While Hamilton was part of a team of four Niagara representatives during the trip primarily to watch the opening ceremonies on July 28, he said a second team of two Niagara games representatives — Tom Arkell, Brock University’s special adviser to the vice-president, and David Veres, Niagara College’s soon-toretire associate vice-president of academic and learner services — also participated in an “observer program” for communities hosting the next two Games.
“It’s called a transfer-of-knowledge program,” Hamilton said. “They spend four or five days doing seminars, venue tours, village tours and that kind of stuff so they can better inform the next two Games.”

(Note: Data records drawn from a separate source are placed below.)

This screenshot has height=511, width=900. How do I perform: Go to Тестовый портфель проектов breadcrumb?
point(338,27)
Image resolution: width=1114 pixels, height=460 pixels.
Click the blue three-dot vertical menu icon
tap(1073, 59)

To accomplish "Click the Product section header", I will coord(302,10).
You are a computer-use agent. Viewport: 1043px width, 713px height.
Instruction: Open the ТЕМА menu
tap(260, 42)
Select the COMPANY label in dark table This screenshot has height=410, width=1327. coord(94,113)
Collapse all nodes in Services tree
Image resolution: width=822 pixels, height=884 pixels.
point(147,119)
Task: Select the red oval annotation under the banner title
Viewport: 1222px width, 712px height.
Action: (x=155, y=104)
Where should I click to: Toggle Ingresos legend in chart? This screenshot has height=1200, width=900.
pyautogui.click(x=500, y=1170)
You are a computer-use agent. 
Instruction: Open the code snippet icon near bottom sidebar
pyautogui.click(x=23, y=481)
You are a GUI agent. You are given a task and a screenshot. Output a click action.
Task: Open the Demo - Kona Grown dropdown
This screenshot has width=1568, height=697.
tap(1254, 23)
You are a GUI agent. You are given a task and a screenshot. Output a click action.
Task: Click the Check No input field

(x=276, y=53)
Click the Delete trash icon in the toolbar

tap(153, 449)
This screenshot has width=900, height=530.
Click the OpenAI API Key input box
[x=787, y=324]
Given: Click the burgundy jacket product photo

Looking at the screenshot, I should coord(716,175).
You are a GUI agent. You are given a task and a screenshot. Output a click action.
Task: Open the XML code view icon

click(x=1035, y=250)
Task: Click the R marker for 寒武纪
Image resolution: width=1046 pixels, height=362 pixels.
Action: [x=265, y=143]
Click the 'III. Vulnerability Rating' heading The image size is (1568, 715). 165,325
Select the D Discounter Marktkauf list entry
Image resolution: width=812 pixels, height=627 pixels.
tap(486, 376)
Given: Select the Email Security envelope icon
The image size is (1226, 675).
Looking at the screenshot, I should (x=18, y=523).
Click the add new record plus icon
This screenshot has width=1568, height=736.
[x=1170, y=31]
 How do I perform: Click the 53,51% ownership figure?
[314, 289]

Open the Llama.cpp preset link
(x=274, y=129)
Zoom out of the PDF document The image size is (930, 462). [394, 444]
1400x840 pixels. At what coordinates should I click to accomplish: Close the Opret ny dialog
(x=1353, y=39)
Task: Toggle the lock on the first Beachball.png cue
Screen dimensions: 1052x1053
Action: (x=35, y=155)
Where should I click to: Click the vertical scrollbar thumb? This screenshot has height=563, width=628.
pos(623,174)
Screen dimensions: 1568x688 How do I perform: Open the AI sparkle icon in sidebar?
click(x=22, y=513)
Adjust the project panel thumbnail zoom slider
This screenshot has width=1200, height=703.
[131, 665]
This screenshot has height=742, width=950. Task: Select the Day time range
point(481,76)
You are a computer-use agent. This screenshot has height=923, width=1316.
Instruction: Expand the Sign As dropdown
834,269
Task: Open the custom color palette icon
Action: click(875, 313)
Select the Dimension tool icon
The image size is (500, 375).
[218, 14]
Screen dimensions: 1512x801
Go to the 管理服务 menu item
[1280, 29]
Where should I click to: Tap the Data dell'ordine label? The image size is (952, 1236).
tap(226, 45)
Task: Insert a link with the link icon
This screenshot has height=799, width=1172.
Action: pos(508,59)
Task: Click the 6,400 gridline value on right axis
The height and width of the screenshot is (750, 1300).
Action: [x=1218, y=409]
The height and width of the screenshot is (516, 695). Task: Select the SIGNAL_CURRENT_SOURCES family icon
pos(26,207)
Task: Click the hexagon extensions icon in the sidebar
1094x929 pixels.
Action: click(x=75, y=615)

Hamilton said there was a large contingent of representatives from Red Deer, which will host the 2019 Canada Summer Games, participating in the observer program. And when the Games take place in Alberta, he said it will be Niagara’s turn to send a large group of representatives.
Hamilton said his visit to Winnipeg also strengthened his resolve that some changes Niagara is planning for the local events won’t hinder its success.
For instance, he said Niagara is planning to hold its opening ceremonies at Meridian Centre, although most communities use outdoor stadiums for those events.
Winnipeg, however, had its opening ceremony in the city’s hockey arena, “and they did a really good job.”
“It gave us encouragement that an opening ceremony can work well in an indoor facility,” Hamilton said.
There is, however, one major difference between Meridian Centre and Winnipeg’s arena.
“Their arena has 15,000 seats. We’re going to be doing it in an arena with 6,000 seats,” he said.
Nevertheless, Hamilton remains confident the local arena will be large enough to accommodate crowds by using floor space as well as the seating.
Niagara’s next steps towards hosting the Games include hiring a chief executive officer for the host society. The board of directors is set to issue a request for proposals looking for a firm to recruit the organization’s new boss by this fall.